TITLE:
Predictive Models for Functional MRI Data
AUTHORS:
Guenadie Nibbs, Peter Bajorski
KEYWORDS:
Functional Magnetic Resonance Imaging, Regression, Logistic Regression, Linear Discriminant Analysis, Random Forest
JOURNAL NAME:
Open Journal of Statistics,
Vol.10 No.1,
January
9,
2020
ABSTRACT: In this
study, we analyze brain activity data describing functional magnetic resonance
imaging (MRI) imaging of 820 subjects with each subject being scanned at 4
different times. This multiple scanning gives us an opportunity to observe the
consistency of imaging characteristics within the subjects as compared to the
variability across the subjects. The most consistent characteristics are then
used for the purpose of predicting subjects’ traits. We concentrate on four
predictive methods (Regression, Logistic Regression, Linear Discriminant
Analysis and Random Forest) in order to
predict subjects’ traits such as gender and age based on the brain activities observed
between brain regions. Those predictions are done based on the adjusted
communication activity among the brain regions, as assessed from 4 scans of
each subject. Due to a large number of such communications among the 116 brain
regions, we performed a preliminary selection of the most promising pairs of
brain regions.
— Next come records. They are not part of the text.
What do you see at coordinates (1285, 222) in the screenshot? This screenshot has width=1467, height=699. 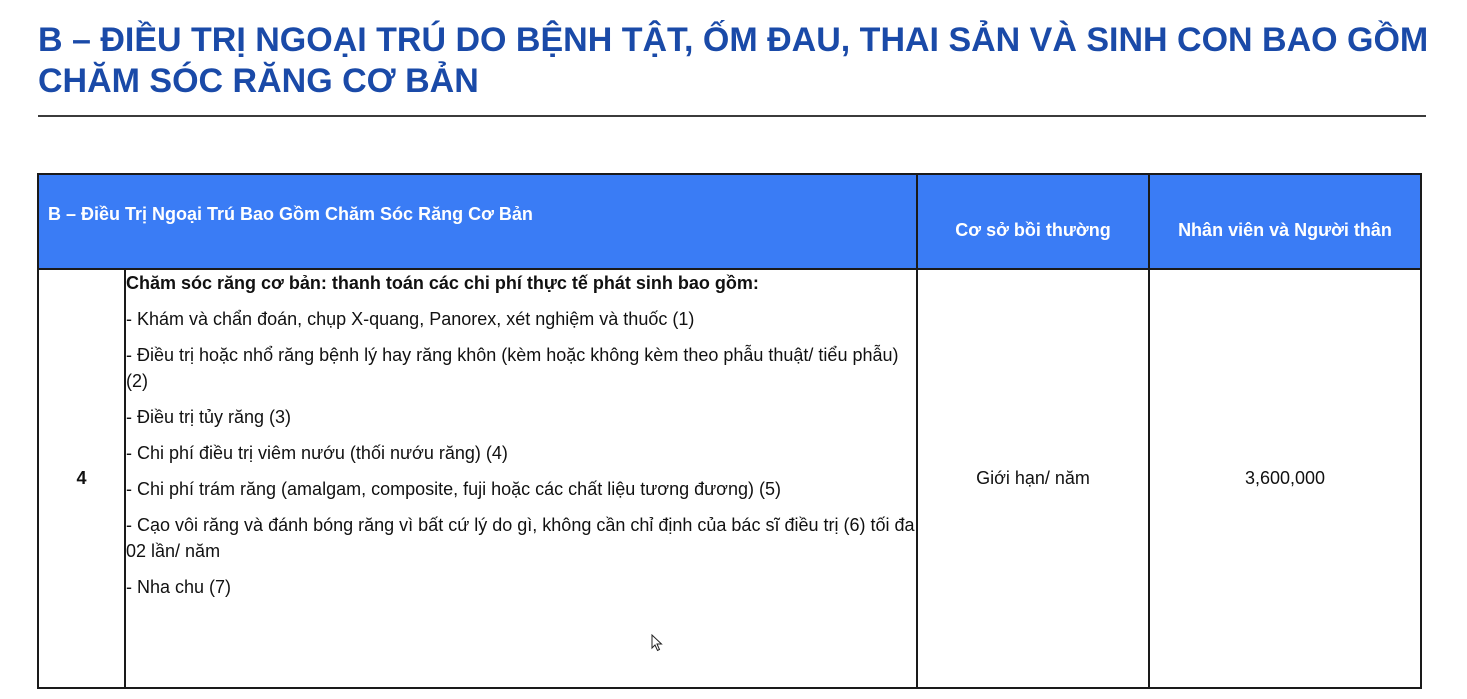 I see `amount-column-header: Nhân viên và Người thân` at bounding box center [1285, 222].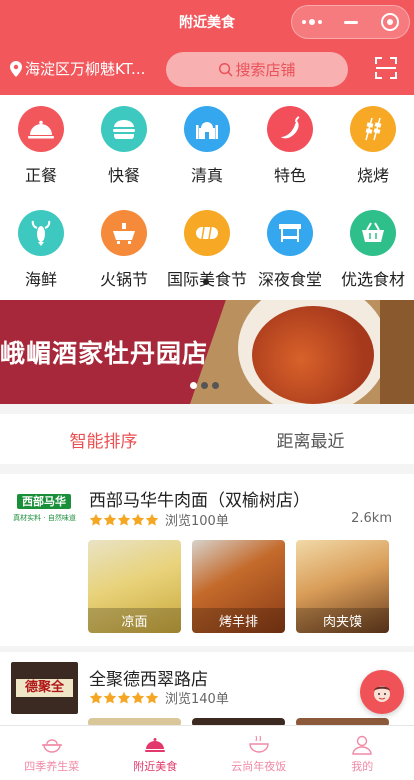 Image resolution: width=414 pixels, height=780 pixels. Describe the element at coordinates (397, 352) in the screenshot. I see `banner-side-image` at that location.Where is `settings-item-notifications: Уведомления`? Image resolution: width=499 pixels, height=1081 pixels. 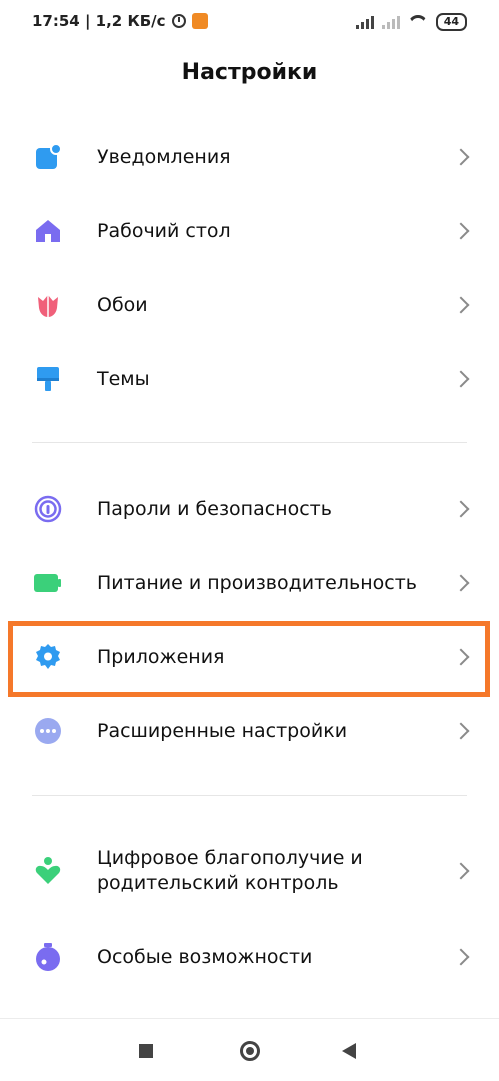
settings-item-notifications: Уведомления is located at coordinates (250, 157).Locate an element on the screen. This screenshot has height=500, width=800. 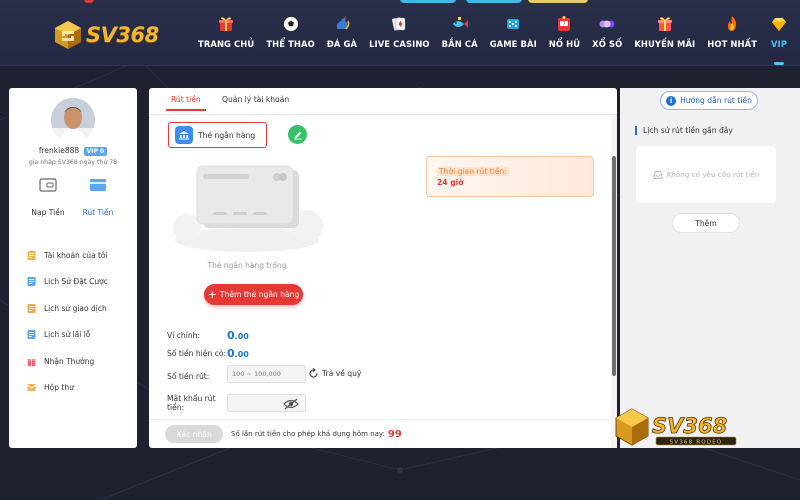
nav-item-9: KHUYẾN MÃI is located at coordinates (664, 40).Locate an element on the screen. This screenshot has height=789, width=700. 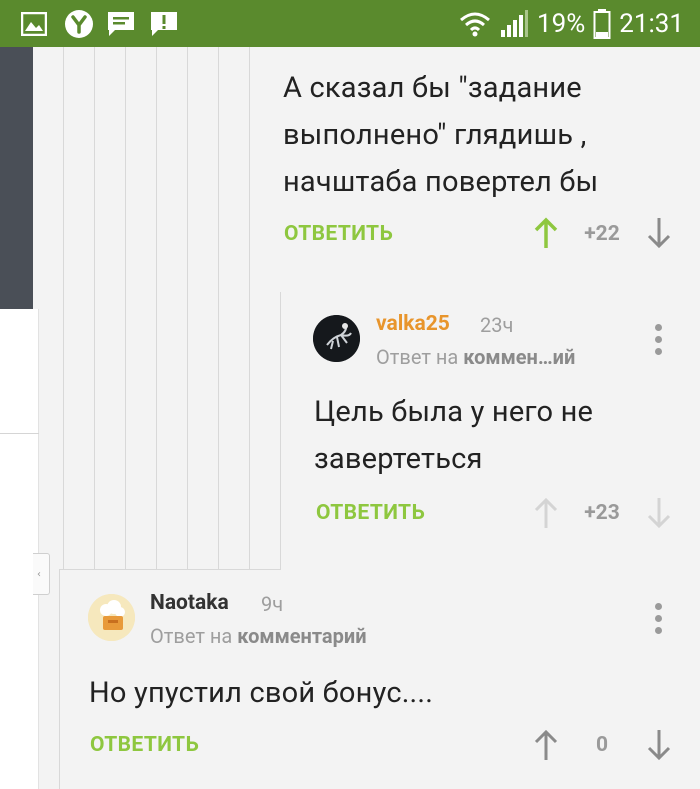
browser-y-icon is located at coordinates (79, 24).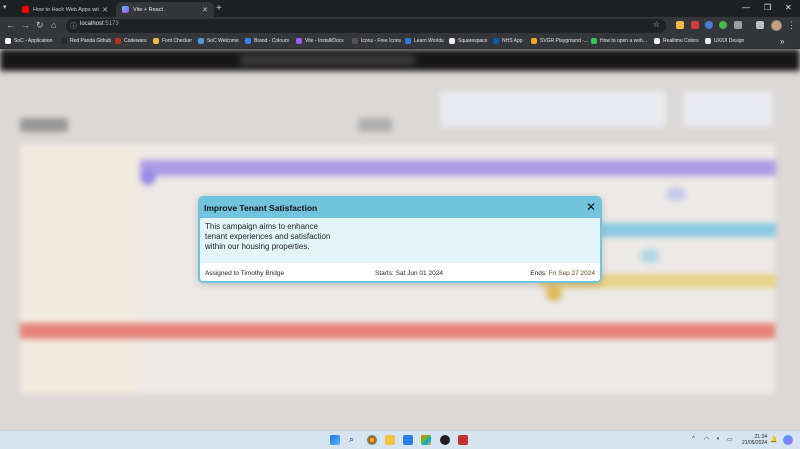  Describe the element at coordinates (156, 41) in the screenshot. I see `font-checker-icon` at that location.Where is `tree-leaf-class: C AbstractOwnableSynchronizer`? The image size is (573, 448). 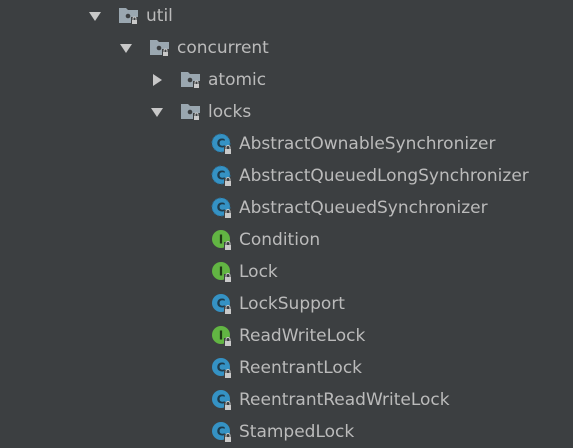 tree-leaf-class: C AbstractOwnableSynchronizer is located at coordinates (286, 144).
Logistic Regression performed best in classifying the subject gender based on communication activity
among the brain regions. The accuracy rate was 85.6 percent for an AIC
step-wise selected Logistic Regression model. On the other hand, the Logistic
Regression model maintaining the entire set of ranked predictor was capable of getting an 87.7 percent accuracy rate. It is
interesting to point out that the model with the AIC selected features was
better classifying males, whereas the complete ranked model was better classifying
females. The Random Forest technique performed best for prediction of age
(grouped within five categories as provided by the original data) with 48.8 percent accuracy rate. Any set of
predictors between 200 and 1600 was presenting similar rates of accuracy.